But the blockade may have the biggest effect on Qatar’s largest — and most overlooked — population: foreign migrant workers, who make up about 90 percent of the country’s population.  Migrant workers are on the front line of the gulf’s diplomatic rift because of the kafala labor sponsorship system. That system makes migrant laborers reliant on their employers for visas, accommodation and even permission to enter or exit the country.  Even under normal circumstances, the kafala system has drawn substantial criticism.

Qatar is facing an International Labor Organization probe into “forced labor” conditions at the stadiums being built for the 2022 FIFA World Cup in Doha. Complaints include illegal passport confiscation, wage theft, substandard worker accommodation and excessive fees from recruiters. Qatar’s diplomatic crisis has only accentuated the system’s flaws.
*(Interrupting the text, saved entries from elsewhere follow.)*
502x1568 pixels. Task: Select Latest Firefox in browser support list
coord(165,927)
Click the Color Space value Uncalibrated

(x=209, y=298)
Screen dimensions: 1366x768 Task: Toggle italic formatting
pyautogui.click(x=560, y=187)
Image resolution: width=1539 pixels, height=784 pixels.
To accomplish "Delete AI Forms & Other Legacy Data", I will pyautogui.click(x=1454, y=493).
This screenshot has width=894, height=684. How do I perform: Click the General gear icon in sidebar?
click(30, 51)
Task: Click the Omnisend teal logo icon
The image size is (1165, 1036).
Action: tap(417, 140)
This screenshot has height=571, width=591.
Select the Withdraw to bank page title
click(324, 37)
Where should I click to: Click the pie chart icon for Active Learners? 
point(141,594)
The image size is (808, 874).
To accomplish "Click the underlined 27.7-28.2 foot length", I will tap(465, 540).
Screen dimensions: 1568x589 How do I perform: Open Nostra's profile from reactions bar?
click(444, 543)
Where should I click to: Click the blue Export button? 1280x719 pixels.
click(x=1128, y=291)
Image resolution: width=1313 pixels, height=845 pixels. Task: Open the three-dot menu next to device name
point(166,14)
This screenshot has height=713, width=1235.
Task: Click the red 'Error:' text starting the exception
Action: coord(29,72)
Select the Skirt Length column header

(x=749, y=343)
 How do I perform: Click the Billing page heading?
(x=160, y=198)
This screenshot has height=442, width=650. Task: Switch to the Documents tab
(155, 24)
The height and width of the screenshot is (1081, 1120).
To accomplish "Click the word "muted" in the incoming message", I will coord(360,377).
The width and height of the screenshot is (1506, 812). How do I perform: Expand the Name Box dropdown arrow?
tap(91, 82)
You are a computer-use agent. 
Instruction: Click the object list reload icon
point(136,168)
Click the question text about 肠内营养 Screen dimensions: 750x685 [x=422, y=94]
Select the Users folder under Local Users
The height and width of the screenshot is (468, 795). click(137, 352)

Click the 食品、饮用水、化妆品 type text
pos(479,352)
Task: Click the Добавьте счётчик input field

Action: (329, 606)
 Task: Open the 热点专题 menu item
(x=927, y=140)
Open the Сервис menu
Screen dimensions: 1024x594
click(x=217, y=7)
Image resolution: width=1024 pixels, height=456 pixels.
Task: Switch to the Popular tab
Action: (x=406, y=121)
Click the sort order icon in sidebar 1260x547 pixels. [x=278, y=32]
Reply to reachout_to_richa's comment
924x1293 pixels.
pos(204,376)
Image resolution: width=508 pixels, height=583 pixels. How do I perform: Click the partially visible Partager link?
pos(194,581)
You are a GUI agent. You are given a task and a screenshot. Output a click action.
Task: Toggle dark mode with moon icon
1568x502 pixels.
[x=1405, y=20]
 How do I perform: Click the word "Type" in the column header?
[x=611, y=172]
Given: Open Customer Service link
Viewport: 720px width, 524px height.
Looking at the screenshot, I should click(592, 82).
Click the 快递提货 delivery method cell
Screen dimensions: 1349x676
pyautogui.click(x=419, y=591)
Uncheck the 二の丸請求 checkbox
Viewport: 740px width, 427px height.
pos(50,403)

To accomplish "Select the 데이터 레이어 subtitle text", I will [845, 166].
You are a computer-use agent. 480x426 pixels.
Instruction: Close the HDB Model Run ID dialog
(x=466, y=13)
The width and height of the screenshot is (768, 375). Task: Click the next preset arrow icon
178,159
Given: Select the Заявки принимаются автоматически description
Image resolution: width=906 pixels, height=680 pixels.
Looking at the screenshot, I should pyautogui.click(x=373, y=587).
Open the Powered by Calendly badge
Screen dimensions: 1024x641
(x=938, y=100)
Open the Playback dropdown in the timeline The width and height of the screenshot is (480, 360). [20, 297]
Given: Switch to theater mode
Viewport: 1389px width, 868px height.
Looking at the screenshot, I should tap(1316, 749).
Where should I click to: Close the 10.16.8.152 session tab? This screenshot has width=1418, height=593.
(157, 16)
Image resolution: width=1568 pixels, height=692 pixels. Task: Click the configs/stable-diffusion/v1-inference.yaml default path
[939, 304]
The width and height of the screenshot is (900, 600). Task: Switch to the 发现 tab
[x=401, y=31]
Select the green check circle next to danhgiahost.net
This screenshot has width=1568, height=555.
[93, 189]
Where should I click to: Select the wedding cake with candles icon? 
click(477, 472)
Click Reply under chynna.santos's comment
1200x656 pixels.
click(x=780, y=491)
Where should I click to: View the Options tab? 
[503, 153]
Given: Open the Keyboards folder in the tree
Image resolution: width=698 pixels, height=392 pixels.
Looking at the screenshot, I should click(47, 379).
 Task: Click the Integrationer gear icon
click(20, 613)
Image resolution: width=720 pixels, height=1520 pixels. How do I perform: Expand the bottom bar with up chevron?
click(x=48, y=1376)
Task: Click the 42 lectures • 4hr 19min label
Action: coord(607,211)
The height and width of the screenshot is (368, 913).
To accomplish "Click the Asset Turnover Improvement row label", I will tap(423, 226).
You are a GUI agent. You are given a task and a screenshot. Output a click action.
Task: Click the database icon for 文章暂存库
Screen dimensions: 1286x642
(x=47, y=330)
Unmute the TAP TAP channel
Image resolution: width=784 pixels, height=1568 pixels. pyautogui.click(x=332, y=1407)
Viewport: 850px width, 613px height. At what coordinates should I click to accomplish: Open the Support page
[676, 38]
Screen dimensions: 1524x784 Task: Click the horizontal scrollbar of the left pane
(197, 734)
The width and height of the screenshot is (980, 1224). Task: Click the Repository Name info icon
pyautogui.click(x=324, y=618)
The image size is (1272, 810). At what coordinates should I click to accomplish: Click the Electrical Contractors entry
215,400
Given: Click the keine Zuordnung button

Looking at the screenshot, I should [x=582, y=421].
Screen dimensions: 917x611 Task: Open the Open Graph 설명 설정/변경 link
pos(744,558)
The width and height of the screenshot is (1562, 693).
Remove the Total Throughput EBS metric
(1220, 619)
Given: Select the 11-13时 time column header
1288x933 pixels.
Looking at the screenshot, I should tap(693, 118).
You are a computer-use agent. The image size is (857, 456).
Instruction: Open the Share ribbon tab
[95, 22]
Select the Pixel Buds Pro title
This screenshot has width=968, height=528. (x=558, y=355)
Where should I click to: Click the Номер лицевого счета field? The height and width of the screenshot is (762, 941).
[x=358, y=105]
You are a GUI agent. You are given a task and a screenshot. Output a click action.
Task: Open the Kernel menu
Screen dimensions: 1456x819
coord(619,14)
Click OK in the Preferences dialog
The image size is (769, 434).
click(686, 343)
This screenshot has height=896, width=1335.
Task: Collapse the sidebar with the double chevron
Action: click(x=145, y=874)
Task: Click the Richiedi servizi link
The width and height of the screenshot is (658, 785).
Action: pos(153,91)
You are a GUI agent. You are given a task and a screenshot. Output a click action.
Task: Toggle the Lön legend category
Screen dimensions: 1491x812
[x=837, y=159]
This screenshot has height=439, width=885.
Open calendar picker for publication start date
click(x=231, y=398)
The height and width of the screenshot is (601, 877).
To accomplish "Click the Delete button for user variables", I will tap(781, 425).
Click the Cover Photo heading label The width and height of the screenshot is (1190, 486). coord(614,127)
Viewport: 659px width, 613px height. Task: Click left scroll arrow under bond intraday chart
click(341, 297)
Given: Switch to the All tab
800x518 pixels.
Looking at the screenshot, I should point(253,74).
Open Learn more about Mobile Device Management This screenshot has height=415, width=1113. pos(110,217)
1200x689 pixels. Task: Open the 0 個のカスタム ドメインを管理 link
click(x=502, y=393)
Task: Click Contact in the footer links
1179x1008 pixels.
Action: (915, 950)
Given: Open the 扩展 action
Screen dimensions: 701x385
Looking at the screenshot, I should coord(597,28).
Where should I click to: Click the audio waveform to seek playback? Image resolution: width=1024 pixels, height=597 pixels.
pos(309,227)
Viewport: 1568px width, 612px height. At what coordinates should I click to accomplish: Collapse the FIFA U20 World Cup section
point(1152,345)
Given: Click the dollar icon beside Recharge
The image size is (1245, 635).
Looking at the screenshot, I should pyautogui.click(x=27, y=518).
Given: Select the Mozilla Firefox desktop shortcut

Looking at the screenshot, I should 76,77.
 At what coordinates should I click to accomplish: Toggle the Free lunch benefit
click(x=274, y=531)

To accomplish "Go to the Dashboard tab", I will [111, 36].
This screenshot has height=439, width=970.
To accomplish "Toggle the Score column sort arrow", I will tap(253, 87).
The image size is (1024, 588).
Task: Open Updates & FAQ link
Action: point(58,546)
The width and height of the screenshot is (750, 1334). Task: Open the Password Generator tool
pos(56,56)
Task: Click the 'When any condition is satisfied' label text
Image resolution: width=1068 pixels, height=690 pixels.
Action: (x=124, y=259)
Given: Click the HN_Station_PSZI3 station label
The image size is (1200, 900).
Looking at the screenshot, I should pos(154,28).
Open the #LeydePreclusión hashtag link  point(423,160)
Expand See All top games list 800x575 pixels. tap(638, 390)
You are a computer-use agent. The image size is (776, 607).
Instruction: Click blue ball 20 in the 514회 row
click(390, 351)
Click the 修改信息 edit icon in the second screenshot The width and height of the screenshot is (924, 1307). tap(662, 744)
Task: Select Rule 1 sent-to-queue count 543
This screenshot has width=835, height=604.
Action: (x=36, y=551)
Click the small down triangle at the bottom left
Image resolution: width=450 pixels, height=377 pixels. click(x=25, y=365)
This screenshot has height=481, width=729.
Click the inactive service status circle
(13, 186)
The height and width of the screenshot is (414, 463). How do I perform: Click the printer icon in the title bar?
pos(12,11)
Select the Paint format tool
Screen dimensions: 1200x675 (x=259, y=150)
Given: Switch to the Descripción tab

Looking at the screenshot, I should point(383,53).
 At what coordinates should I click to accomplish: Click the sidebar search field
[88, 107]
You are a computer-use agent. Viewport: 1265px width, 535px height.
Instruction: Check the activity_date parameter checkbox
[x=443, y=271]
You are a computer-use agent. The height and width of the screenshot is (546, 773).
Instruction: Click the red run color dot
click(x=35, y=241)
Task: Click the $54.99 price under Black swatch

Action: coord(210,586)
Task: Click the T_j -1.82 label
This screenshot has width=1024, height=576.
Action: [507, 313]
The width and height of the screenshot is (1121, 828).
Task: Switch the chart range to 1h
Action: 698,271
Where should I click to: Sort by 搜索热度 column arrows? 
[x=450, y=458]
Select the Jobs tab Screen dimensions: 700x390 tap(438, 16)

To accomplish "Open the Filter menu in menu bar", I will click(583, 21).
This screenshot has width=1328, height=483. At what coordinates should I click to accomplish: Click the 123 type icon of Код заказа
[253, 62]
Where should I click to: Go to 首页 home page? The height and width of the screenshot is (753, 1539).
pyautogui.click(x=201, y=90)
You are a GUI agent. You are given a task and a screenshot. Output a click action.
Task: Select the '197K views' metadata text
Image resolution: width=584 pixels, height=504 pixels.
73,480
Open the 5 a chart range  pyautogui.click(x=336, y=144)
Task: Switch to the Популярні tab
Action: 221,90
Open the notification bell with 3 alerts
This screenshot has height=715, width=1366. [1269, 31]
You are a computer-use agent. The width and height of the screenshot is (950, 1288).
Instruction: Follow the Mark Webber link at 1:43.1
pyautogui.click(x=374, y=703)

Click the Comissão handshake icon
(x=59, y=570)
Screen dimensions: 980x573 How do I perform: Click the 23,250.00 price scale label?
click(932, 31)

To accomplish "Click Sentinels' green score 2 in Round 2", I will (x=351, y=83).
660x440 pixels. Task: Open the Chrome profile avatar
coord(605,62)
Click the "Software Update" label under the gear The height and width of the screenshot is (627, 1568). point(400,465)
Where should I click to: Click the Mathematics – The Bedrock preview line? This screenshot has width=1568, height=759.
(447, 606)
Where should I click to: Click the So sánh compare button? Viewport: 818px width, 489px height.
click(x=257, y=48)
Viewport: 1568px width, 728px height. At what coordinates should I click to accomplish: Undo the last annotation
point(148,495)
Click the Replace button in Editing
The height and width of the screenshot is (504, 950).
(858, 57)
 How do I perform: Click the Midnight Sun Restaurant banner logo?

In one particularly shocking case in June, Qataris who had been working in Saudi Arabia scampered back to Doha without leaving so much as food or water for their South Asian workers, who were stranded without sustenance, their wages or their legal sponsors.

David Segall researches labor in the Persian Gulf at New York University’s Stern Center for Business and Human Rights. He said recently: “The current [Gulf Cooperation Council] diplomatic crisis has drowned out conversations on migrant rights in the region, but the two are actually linked. More and more workers are stranded in the gulf because their employers have been deported or have suspended business operations. This is a predictable pitfall of a system that gives employers inordinate sponsorship powers over workers, and is a reminder of the need for reform.”

Qatar has abolished kafala, but in reality, many contend, the system still allows employers undue control over employees’ right to enter and exit the country.

James Lynch with Amnesty International says, “Companies still have the power to block workers from leaving the country, which is an outright human rights violation, and which drives forced labor.”

Migrant workers fear wage delays and loss of work.

After Saudi Arabia closed Qatar’s only land border, workers braced for a shock to the country’s construction sector. Any pause in the flow of construction supplies and materials leaves the industry reeling and can delay payments. This has happened before. The collapse of oil prices last year triggered mass layoffs in Saudi Arabia, leading to prolonged wage delays and the firing of 77,000 migrant workers.